If not for the simple, basic, carnal, inherent truth that - me and her? - we need our mommas. In her case, it's "Momm.....!!!" In my case, "Mommyy...!" It's really apples to apples. It's still ya momma.
I'm offering up no opinions on the subject of Paris Does Time, when Time isn't a beefcake offering up a night IN Paris. But I will share with you this: I did laugh a little when Sarah Silverman taunted her with prison-bars-as-penis jokes. But the laughing really stopped right there. Even as the media splashed Crybaby all over the papers.
Especially, when a grown woman, in her most hopeless state, reverted back to...
...princess leia buns on the side of her head, donning her first-class brat t-shirt and hopped on her strawberry sizzler pink huffy and trucked it down to mommy when some neighborhood girl bullied her and her butter sandwiches.
Or that's just me.
You see, I can tell my mom ANYTHING. Yep, that.

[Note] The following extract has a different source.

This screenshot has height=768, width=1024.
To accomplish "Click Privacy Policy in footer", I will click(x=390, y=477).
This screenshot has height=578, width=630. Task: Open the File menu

And she's not even that kind of mom that tries to be your friend and asks you to smoke pot in the boy's room and five-finger some Revlon lipstick. Nope, she's Mom. And sometimes you just need your momma. She offers motherly advice, cookies and milk, and bandaids when the boo boos sting. I ALWAYS turn to my mom. And for Paris to recognize that? Finally tells me that she may be, just maybe, isn't entirely made of vapid stares, lip gloss, and hair extensions.
Very recently, when I was crying to my mom about recent troubles, my own mom offered me this: “You do need to come live with me. You need your mother.”
Paris and I know that Mom is where it's at.